Geometric meaning of localization at $(1+I)$? Let $I\vartriangleleft A$ be an ideal of a commutative ring. Consider the submonoid $1+I\subset A$. What is the geometric interpretation of localization at this submonoid? How does it relate to the quotient $A/I$?
 A: Question: "What is the geometric interpretation of localization at this submonoid?"

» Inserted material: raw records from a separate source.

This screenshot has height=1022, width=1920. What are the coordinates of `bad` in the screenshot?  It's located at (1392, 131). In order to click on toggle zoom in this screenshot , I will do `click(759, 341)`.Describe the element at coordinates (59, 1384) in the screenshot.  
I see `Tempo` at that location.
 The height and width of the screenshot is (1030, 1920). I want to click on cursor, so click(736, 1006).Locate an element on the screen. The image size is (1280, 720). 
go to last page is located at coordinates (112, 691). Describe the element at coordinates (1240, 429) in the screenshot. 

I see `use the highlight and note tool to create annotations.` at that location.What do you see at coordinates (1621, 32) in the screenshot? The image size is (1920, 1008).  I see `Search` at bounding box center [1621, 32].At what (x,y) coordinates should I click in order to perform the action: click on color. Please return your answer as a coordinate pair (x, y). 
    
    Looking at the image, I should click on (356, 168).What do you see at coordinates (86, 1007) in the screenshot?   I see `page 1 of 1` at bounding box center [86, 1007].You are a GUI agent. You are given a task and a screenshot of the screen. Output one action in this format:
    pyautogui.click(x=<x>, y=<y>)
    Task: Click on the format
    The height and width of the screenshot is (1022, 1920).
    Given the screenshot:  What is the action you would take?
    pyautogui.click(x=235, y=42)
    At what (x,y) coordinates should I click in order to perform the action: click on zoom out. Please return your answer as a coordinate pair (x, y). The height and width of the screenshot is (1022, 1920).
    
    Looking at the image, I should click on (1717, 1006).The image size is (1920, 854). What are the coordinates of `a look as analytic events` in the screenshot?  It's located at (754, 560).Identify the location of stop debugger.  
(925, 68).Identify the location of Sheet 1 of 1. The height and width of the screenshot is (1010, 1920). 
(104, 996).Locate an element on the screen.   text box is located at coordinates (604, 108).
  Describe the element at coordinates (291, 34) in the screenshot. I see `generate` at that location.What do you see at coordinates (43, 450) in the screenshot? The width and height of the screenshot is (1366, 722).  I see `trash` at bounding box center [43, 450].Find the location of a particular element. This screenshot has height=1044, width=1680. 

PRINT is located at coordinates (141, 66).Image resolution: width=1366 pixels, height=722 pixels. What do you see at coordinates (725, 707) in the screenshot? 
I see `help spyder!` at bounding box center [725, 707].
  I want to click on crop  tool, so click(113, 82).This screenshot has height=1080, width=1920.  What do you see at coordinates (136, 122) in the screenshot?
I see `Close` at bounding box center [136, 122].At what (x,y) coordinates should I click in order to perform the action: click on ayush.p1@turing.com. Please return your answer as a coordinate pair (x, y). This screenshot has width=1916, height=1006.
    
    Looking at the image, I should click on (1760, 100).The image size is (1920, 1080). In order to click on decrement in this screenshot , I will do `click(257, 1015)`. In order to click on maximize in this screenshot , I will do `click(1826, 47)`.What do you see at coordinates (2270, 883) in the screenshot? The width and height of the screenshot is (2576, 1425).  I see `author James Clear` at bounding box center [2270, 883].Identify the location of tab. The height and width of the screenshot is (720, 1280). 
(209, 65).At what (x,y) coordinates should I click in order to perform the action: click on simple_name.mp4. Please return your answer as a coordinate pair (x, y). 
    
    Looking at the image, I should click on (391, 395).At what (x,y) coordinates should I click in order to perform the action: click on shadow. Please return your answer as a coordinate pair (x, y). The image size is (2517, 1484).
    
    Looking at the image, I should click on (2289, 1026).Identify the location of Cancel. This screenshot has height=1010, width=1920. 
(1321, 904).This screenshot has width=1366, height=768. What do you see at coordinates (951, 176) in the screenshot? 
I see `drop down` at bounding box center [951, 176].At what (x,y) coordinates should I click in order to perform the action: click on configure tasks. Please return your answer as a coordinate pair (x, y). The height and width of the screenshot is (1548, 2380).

Answer: If $k$ is any field and $\mathfrak{m}:=(x_1-a_1,..,x_n-a_n)\subseteq A:=k[x_1,..,x_n]$ the following holds: for any polynomial $g(x_1,..,x_n)$
it follows
$$g(x_1,..,x_n)=g(a_1+(x_1-a_1),..,a_n+(x_n-a_n))=g(a_1,..,a_n)+ y$$
with $y\in \mathfrak{m}$. If $S:=1+\mathfrak{m} \subseteq A-\mathfrak{m}$ it follows there is a canonical injective map
$$S^{-1}A \rightarrow A_{\mathfrak{m}}.$$
And any element $f(x)/g(x)\in A_{\mathfrak{m}}$ has $g(a_1,..,a_n):=a \neq 0$. Hence
$$\frac{f(x)}{g(x)}=\frac{f(x)}{a+y}= \frac{\frac{1}{a}f}{1+z}$$
with $z\in \mathfrak{m}$. Hence the canonical map $S^{-1}A \rightarrow A_{\mathfrak{m}}$ is an isomorphism. A similar argument holds for any algebraically closed field $k$ and $A$ any finitely generated $k$-algebra that is an integral domain.
You may wonder what happens if $I:=\mathfrak{m}_1^{l_1}\cdots \mathfrak{m}_d^{l_d}$ and you consider $(1+I)^{-1}A$. If you consider $I:=\mathfrak{m}^l$, I suspect the localization $S^{-1}A$ is related to "taking partial derivatives" at $\mathfrak{m}$ (vaguely). if $S_l:=(1+\mathfrak{m}^l)$ you get a sequence of subsets
$$ S_l \subseteq S_{l-1} \subseteq \dots \subseteq S_1$$
with canonical maps
$$S_l^{-1}A \rightarrow \cdots \rightarrow S_1^{-1}A  \cong A_{\mathfrak{m}}.$$
Note: If $A$ is a domain it follows for any maximal ideal $\mathfrak{m}$, that $ (1+\mathfrak{m})^{-1}A \rightarrow A_{\mathfrak{m}} \subseteq K(A)$ are subrings of the quotient field $K(A)$. The quotient $A/\mathfrak{m}$ is not contained in the quotient field in general.